Beispiel: Da ist mir im Zorn, in gereizter Stimmung "die Hand ausgerutscht", vielleicht nicht wörtlich, sondern nur im übertragenen Sinn. Ich habe einen Mitarbeiter, einen Nachbarn, wen auch immer, ordentlich "zusammengeputzt". Und nun erlebe ich, dass die betreffende Person nicht mit gleicher Münze zurückzahlt, nicht "zurückhaut". Ich bin überrascht, mein Zorn flaut ab, die Freundlichkeit dessen, den ich "angefahren" habe, entwaffnet mich. Dadurch, dass der andere sozusagen auch die linke Wange hingehalten hat, ist die Spirale der Gewalt durchbrochen. Ich bin dankbar, dass der andere sich nicht zur Vergeltung hat hinreißen lassen. Wie es aussieht, wenn das tödliche Rad von Gewalt und Gegengewalt, von Rache und Rache für die Rache, sich ständig weiterdreht, das sehen wir täglich im leidgeplagten Heiligen Land.
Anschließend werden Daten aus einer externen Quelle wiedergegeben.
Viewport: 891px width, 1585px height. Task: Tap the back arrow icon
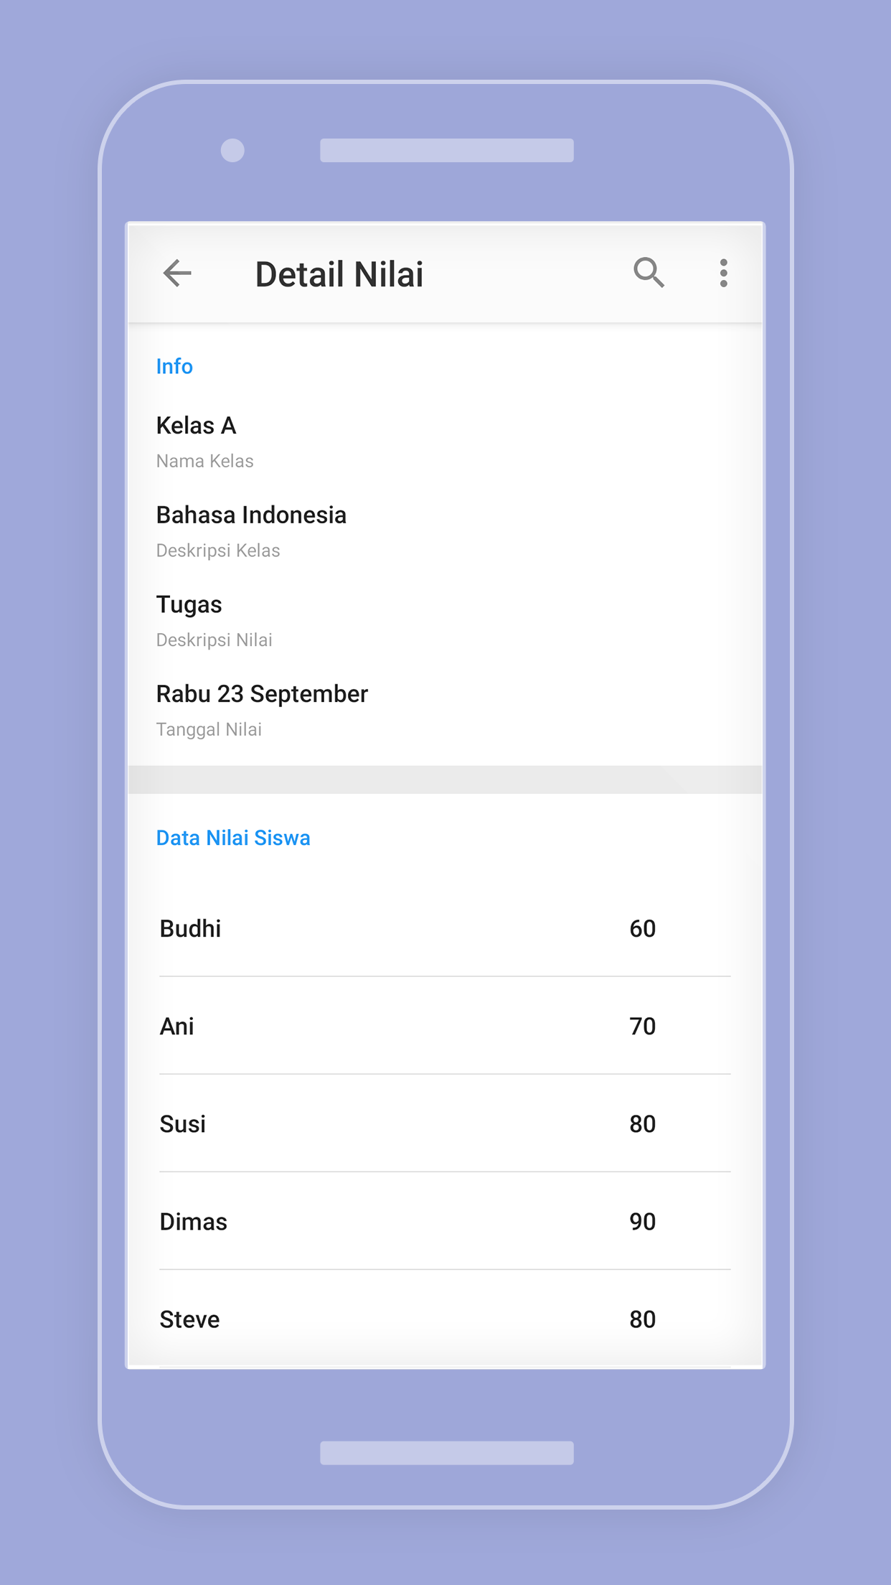tap(177, 273)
Aber Jesus zeigt uns nicht nur den Verzicht auf den Gegenschlag, er verweist auch auf die Wurzel, aus der die Kraft für diesen Verzicht erwächst. Es ist schlicht und einfach die Liebe.
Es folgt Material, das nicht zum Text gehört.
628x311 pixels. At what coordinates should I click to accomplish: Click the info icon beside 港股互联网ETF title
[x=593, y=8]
Aber welche Liebe? Nicht die eigensüchtige, die nur an das denkt, was sie zurückbekommt. Nicht die "interessierte" Liebe, die vor allem auf das schaut, was dabei "herausspringt". Nur die zu mögen, die mich mögen, ist nicht schwer. Nur dort geben, wo ich sicher bin, dass es "sich rechnet" und ich reichlich zurückbekomme, all das ist noch keine wirkliche Liebe.
Das ist vielmehr Berechnung, kaltes Kalkül, aber nicht Großherzigkeit. Um die aber geht es. Und zu ihr gehört auch die Barmherzigkeit, die nicht kleinlich die Fehler der anderen aufrechnet, sondern mit eben dem Maß die anderen misst, mit dem ich selber gemessen werden möchte. Und wer sich nur ein bisschen selber kennt, der weiß, wie sehr jeder von uns einen barmherzigen Maßstab braucht.
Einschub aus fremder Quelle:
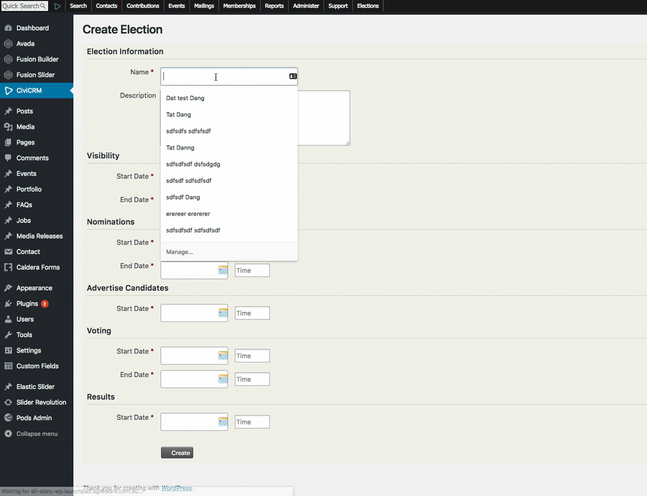Collapse the WordPress sidebar menu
Einen solchen legt aber Gott an uns an. Täte er es nicht, wir wären verloren. Selbst die Undankbaren bedenkt Gott mit Güte, obwohl sie es nicht verdient haben. Nur mit diesem Maßstab können wir auch unsere Feinde lieben, nicht das Böse, das sie uns getan haben, aber die Menschen, die sie trotzdem noch sind. Wollen nicht auch wir als Menschen, als Kinder Gottes angesehen werden, trotz unserer Fehler?
Euch, die ihr mir zuhört, sage ich:
Liebt eure Feinde; tut denen Gutes, die euch hassen. Segnet die, die euch verfluchen; betet für die, die euch misshandeln. Dem, der dich auf die eine Wange schlägt, halt auch die andere hin, und dem, der dir den Mantel wegnimmt, lass auch das Hemd. Gib jedem, der dich bittet; und wenn dir jemand etwas wegnimmt, verlang es nicht zurück.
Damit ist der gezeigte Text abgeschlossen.